He may very well be missing the attention he was getting from you that suddenly dried up. He's probably wondering why you went from broken-hearted begging to stone cold silence. Do not respond. Responding will tell him that you became silent as a means to manipulate him into reaching out to you. You aren't seeking his attention, your moving on.


----------



## AtMyEnd (Feb 20, 2017)

SunCMars said:


> AtMyEnd read the fine print of the 180.
> 
> Always be upbeat...AND indifferent to the Wayward Spouse, ex-spouse.
> 
> Never ask how their day was/is. You have moved past them. Always a {modest but sincere looking} pleasant smile on your face....oh, yeah.

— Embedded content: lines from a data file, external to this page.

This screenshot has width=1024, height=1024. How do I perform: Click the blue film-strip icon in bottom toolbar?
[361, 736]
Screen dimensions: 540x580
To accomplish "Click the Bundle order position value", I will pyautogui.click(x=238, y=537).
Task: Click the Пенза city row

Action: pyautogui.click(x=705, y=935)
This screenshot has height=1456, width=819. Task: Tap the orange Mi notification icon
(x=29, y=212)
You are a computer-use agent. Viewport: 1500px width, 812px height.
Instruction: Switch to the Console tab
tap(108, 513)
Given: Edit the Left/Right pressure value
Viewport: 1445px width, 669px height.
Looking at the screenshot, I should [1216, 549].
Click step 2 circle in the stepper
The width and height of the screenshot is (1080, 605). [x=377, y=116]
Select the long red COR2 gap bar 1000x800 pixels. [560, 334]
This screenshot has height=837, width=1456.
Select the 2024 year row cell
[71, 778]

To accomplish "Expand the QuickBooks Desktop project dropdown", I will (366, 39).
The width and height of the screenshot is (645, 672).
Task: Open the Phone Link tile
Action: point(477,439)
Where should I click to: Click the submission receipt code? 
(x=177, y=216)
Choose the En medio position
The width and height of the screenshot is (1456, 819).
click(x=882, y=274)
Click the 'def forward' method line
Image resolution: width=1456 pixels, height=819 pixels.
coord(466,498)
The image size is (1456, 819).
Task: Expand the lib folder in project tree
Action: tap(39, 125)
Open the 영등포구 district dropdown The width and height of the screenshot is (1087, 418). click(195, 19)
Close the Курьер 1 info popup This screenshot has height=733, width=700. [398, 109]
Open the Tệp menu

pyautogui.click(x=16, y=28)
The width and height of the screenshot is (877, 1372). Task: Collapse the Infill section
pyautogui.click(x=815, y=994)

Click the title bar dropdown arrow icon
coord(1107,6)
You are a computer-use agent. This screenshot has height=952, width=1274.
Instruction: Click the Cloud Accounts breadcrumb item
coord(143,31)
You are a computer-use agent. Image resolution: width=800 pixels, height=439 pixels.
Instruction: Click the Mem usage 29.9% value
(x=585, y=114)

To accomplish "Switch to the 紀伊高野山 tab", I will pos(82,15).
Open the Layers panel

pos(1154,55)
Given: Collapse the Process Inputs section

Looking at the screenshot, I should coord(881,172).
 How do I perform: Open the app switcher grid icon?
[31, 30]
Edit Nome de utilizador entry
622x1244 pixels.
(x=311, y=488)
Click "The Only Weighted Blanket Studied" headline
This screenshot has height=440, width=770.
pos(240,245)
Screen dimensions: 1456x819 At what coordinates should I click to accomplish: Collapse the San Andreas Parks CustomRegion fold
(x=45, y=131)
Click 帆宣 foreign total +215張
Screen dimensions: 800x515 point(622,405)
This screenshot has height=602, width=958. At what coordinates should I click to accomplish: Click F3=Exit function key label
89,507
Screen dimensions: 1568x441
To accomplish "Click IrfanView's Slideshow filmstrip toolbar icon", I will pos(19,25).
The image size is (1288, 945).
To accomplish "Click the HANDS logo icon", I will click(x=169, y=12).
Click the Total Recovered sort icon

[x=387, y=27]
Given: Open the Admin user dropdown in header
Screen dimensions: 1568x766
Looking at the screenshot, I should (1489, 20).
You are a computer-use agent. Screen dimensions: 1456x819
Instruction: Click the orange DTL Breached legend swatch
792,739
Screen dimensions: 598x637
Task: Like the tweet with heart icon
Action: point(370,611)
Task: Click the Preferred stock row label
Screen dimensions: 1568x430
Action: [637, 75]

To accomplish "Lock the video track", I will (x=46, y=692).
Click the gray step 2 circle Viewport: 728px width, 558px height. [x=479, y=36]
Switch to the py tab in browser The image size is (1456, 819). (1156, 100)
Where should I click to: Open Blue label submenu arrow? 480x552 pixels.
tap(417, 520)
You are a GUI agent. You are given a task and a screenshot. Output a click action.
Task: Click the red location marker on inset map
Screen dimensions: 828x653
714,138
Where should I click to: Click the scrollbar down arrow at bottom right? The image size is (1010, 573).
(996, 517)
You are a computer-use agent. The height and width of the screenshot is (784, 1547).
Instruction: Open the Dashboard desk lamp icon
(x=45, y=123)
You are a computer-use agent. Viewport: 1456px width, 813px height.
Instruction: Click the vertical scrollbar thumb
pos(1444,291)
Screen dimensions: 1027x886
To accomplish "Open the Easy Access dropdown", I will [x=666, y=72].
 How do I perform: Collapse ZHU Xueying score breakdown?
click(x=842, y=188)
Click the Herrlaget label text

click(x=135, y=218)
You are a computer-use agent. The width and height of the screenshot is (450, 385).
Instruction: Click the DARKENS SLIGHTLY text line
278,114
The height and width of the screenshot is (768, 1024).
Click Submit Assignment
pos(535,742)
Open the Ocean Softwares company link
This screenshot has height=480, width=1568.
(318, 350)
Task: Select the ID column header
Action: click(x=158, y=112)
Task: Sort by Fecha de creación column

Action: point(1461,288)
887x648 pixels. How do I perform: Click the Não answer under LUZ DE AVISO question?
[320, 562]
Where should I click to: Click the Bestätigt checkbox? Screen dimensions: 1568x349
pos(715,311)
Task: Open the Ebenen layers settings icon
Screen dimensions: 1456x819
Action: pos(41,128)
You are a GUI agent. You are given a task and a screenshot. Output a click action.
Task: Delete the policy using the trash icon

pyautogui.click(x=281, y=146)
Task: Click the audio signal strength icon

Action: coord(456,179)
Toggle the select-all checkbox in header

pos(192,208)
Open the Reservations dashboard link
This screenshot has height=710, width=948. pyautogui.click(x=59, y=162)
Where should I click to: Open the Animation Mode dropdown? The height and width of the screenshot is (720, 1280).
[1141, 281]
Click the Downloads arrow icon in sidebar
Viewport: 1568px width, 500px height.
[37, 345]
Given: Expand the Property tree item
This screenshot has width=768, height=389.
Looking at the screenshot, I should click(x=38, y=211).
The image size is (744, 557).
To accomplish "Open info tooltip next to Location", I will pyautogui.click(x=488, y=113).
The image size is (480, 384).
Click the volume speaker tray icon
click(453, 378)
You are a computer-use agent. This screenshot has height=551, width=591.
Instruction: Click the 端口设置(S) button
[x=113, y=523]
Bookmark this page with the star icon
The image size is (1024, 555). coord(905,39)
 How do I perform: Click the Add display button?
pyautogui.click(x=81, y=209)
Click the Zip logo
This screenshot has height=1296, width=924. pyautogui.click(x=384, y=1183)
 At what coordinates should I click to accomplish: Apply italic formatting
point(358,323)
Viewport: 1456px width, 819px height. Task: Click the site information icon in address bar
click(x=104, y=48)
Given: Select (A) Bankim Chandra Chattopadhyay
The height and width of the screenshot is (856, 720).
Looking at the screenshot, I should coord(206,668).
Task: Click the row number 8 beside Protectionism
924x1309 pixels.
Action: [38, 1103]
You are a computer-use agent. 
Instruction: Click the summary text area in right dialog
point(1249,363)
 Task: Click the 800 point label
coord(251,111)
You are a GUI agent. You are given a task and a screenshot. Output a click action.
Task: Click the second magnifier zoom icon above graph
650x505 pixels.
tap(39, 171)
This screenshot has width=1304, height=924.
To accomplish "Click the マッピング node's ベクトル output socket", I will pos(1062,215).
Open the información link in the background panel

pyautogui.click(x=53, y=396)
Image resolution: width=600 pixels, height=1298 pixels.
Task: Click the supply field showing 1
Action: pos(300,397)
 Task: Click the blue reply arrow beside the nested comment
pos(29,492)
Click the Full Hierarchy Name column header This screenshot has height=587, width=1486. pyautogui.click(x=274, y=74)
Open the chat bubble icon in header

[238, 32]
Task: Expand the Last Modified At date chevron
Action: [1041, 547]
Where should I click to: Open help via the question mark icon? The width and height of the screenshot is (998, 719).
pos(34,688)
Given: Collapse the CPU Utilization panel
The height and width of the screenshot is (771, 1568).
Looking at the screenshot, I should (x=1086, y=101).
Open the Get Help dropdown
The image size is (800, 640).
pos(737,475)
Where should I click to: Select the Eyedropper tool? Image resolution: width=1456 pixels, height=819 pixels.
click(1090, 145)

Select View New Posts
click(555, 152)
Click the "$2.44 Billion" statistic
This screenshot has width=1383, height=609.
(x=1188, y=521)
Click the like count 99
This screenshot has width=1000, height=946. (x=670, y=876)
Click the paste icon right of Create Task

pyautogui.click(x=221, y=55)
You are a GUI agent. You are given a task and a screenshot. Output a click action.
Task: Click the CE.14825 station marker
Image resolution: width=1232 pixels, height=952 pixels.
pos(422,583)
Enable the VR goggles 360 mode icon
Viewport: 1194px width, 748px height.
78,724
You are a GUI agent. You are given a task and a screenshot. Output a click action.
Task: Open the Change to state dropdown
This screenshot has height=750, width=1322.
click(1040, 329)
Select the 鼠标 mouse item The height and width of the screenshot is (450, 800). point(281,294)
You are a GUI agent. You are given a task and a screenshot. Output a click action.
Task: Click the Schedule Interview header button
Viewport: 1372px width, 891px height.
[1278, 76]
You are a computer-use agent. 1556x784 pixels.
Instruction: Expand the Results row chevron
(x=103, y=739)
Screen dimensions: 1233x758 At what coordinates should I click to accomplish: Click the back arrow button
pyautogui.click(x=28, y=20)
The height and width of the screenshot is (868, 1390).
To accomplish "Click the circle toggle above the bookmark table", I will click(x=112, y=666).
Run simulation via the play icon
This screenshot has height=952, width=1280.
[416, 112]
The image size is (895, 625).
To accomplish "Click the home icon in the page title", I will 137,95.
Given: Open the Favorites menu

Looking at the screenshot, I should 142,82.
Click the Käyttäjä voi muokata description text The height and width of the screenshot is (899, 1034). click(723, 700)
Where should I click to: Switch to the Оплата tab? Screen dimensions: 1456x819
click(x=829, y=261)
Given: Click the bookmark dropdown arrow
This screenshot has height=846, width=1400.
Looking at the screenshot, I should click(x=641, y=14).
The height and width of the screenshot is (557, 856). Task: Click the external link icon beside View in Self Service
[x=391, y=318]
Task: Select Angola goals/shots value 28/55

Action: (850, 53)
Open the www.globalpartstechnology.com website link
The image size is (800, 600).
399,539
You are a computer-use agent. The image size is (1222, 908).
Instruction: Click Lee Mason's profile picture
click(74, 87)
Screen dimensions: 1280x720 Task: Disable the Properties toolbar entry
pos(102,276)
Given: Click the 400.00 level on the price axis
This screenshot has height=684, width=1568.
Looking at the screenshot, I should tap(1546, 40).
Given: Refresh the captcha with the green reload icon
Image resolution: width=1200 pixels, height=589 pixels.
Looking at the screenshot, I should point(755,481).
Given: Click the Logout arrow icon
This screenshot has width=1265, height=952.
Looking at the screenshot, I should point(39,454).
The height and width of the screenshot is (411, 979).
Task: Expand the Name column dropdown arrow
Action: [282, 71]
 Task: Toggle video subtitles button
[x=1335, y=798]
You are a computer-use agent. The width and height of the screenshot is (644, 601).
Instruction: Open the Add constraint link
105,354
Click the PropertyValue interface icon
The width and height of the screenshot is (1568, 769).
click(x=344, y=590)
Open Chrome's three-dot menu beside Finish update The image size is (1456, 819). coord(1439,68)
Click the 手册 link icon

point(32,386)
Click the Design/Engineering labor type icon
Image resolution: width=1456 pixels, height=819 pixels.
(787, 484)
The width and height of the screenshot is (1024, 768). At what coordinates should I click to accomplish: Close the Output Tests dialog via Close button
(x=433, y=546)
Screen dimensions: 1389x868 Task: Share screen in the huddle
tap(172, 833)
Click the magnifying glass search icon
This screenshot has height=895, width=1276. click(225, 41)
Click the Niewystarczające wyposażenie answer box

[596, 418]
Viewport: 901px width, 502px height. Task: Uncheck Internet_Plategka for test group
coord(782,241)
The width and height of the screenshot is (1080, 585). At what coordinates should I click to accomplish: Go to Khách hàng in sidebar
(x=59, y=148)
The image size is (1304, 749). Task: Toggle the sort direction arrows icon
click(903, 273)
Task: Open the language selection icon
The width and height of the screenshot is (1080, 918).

I guess you didn't actually read what I originally wrote but ok, lol


----------



## SunCMars (Feb 29, 2016)

AtMyEnd said:


> I guess you didn't actually read what I originally wrote but ok, lol


OK, True..

Am chronologically old, eyes suffer from Presbyopia, am Presbyterian.

How are you doing? Fine, I hope. :laugh:


----------



## AtMyEnd (Feb 20, 2017)

SunCMars said:


> OK, True..
> 
> Am chronologically old, eyes suffer from Presbyopia, am Presbyterian.
> 
> How are you doing? Fine, I hope. :laugh:


Yeah, not too bad. My marriage is slowly getting better, I've lost 45 lbs, feel great, but most importantly I'm doing things and living on MY terms. I've at the point now where if things work out and get back to "normal" great. If they don't I know things will be just fine without her. We haven't fought in I can't remember how long and she hasn't done anything suspicious or inappropriate, she's actually been noticeably trying which is nice to see. It's still not what I would call a marriage, but we seem to be at a point now where it's been like a reset for the relationship.


----------



## Affaircare (Jan 11, 2010)

Emerging Buddhist said:


> I wouldn't answer any text.
> 
> Not one.
> 
> ...


:iagree::iagree::iagree::iagree::iagree: Quoted for TRUTH!!


----------



## 3Xnocharm (Jun 22, 2012)

Do not respond.


----------



## Satya (Jun 22, 2012)

Don't respond to that. 

Why is his stuff still at your place? Do you co-own it? If not, put his stuff in garbage bags, rent storage for one month, throw it there, and drop the key to the storage in his mailbox with a note that it's paid up for a month... Come and get it.

Then get a new phone number and a new lock on your door. That's assuming you're already getting an annulment? Everything can go through a lawyer now.


----------